Роман значился в списке произведений, рекламируемых «Простором». Разумеется, он так и не появился на его страницах, не был напечатан издательством. Он пролежал у меня в столе до 1986 года — двадцать один год. Когда он, наконец, вышел в свет в начале «перестройки», его проблематика уже выглядела устаревшей, архаичной...
Но спустя недолгое время вопрос, из которого родился роман, возник вновь — и не только для меня...
2. «Островок свободы»Вскоре после нашего переезда в Алма-Ату Шухов спросил у меня:
— Юра, хотите работать у нас в «Просторе»?
Мне показалось, я ослышался.
— В «Просторе»?..
— Да, в «Просторе», — подтвердил он, попыхивая сигаретой и отчего-то глядя не на меня, а куда-то вбок.
Работать?.. В «Просторе»?..
Я согласился, не раздумывая...
В те годы, при Шухове, «Простор» был для нас чем-то вроде «островка свободы» — среди океана всяческой грязи и пакости. Мы трепетно ловили каждый звук, каждый шорох, долетавший из Москвы, каждую подробность столичных баталий — и стремились помочь осажденной «новомировской» стороне, печатали «новомировских» авторов, перед которыми захлопывались двери «больших» журналов». Хотя в Москве — что там знали о Шухове и его «Просторе»?.. Маленький, рисковый журнал, провинциальный парадокс и только. Да оно и понятно: в Москве шло наступление на Твардовского, кольцо сжималось — там было не до «Простора»...
Мы печатали Платонова, Пастернака, Мандельштама, Павла Васильева и еще многих, в том числе Илью Эренбурга — таков уж в ту пору был «расцвет литературы», что в столичных журналах не отыскивалось для них места. «На добрую память о недобром времени» — так надписал том своих мемуаров Эренбург, даря его Шухову. Недоброе время... Мягко сказано. «Тысяча дней академика Вавилова»... В этой вещи Марк Поповский изобразил сокрушительную мощь сталинщины, направленную на истребление людей науки. Когда мы напечатали «Тысячу дней», Иван Петрович ходил гордый, смущенный, победительный: удалось, удалось! А бродивший по редакциям центральных журналов «Нестор и Кир» Юрия Казакова! Это там впервые было сказано с противоположной «Краткому курсу» точки зрения — о коллективизации и «кулаках»... И с каким благочестивым ужасом выпроваживали взрывоопасный рассказ этот из множества журналов! Шухов же, в отличие от иных почитателей таланта Юрия Казакова, не только целовал его при встрече, но — печатал. И не только на «варягах», как ядовито шипели наши недруги, держался «Простор». Его костяком являлись удивительно свежие, «сверхталантливые», как говорил о них Шухов, стихи и поэмы Олжаса Сулеймено-ва, романы Нурпеисова, превосходные повести Мориса Симашко, романы сверстников и друзей Ивана Петровича Габита Мусрепова и Сабита Муканова, рассказы и повести Черноголовиной, Щеголихина, Белянинова, Берденникова. Пресс ответственности за каждую публикацию давил на главного редактора, и мощь этого пресса была такова, что он мог без труда сломать, расплющить в лепешку.

РАЗДЕЛ ДАННЫХ
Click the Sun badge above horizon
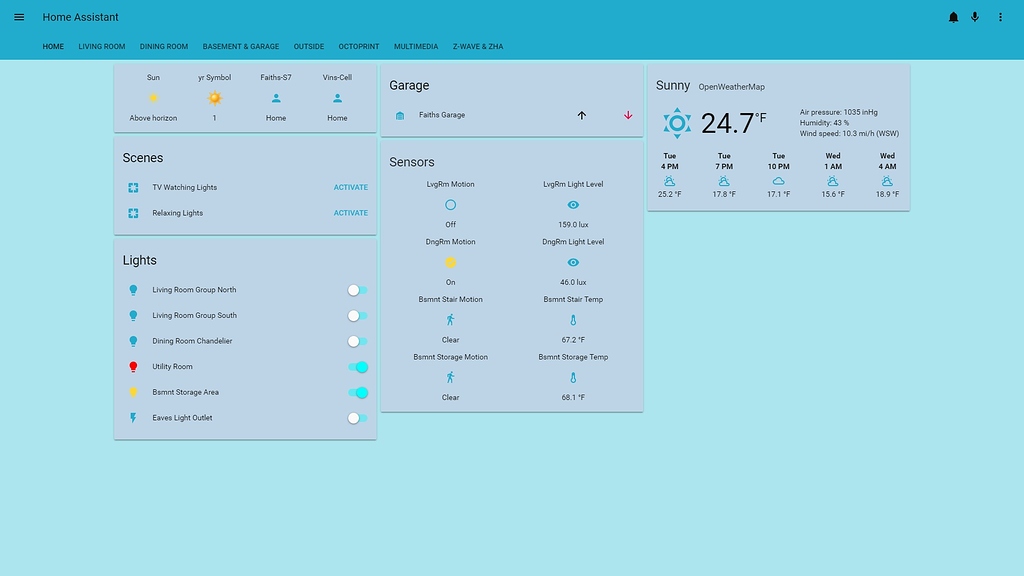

ЗАДАНИЯ И УПРАЖНЕНИЯ
a. Какую надпись, согласно тексту о журнале «Простор», сделал Эренбург на томе своих мемуаров, подаренном Шухову?
b. Напишите продолжение текста о журнале «Простор», начиная сразу после его последнего предложения.

СПИСОК ОТВЕТОВ
a. «На добрую память о недобром времени».

b.
Впрочем, Шухов, рискуя, не был одинок. У него было имя, освященное Горьким, его считали классиком, он входил в обойму писателей, перечислявшихся в официальных докладах. Никто из сотрудников редакции (кстати, тщательно им подобранной) не обладал подобной защитой, будь то знаток литературы, обладавший тонким и точным вкусом, светский, неистощимо остроумный Алексей Белянинов, или шумный, азартный, балаганящий под своего любимого героя — бравого солдата Швейка — Морис Симашко, напечатавший свои первые повести в «Новом мире» Твардовского, или критик Николай Ровенский, то яростно-едкий, то восторженно-сентиментальный, слегка играющий под мужичка-простачка, или всегда прямая, отважная, любому чину режущая правду в глаза Галина Черноголовина, зам. главного, или рыжий, огненный, нетерпеливый Володя Берденников, приехавший из Караганды ближайший мой друг, или наш просторовский Робеспьер — поэт Валерий Антонов...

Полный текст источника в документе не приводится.